EXERCISE DETAILS:
Replace "national championships" with "national titles" in the basketball game report, and write out the passage between "This game meant" and "1997 and 1998.", inclusive.

Kentucky won its ninth straight overall after dropping eight of nine early in SEC play. That included losses at LSU, at Tennessee and twice to South Carolina — the last on Feb. 10. The Wildcats haven’t lost since.

“They can’t say we’re going to the ’ship like we are,” Howard said.

Benton added 16 off the bench, including four made 3s. Jada Walker also had 16, and Treasure Hunt 11.

This game meant a bit more. The Wildcats are coached by Kyra Elzy with assistant Niya Butts and both were teammates of Lady Vols coach Kellie Harper at Tennessee playing together on Tennessee’s national championships in 1997 and 1998.

Now Elzy joins South Carolina coach Dawn Staley in the title game a year after Staley and Georgia coach Joni Taylor became the first Black women coaches to meet in a Power Five tournament championship. Elzy said she was proud to get Kentucky back to the championship game and make a bit of history.

AVAILABLE DATA:
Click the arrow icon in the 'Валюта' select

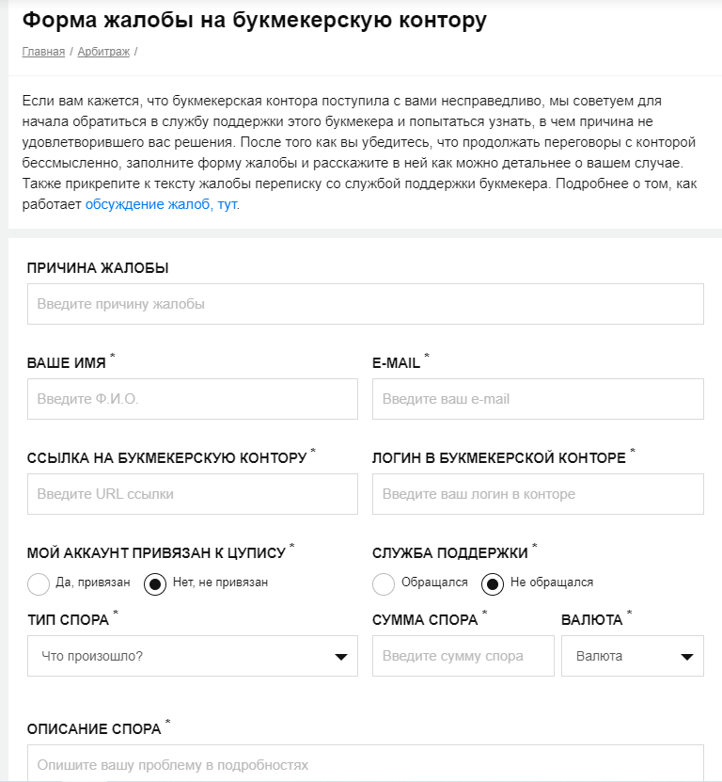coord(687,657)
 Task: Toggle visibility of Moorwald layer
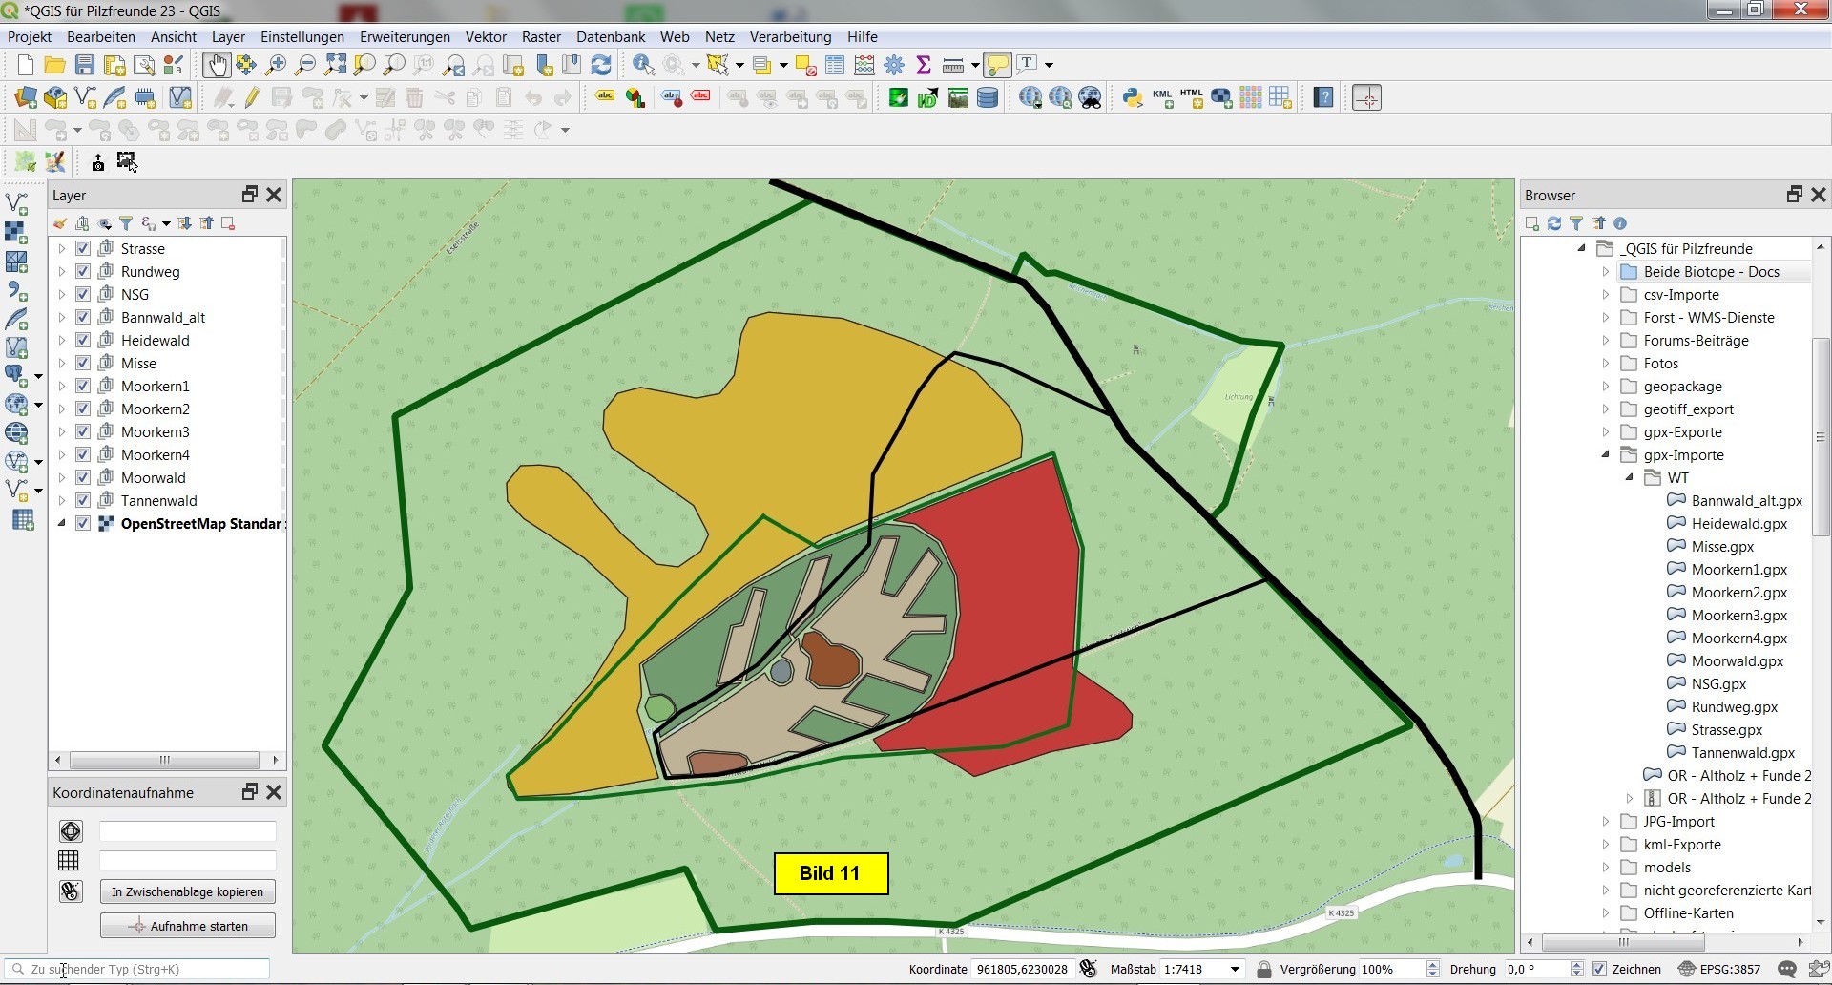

WRITTEN SOLUTION:
This game meant a bit more. The Wildcats are coached by Kyra Elzy with assistant Niya Butts and both were teammates of Lady Vols coach Kellie Harper at Tennessee playing together on Tennessee’s national titles in 1997 and 1998.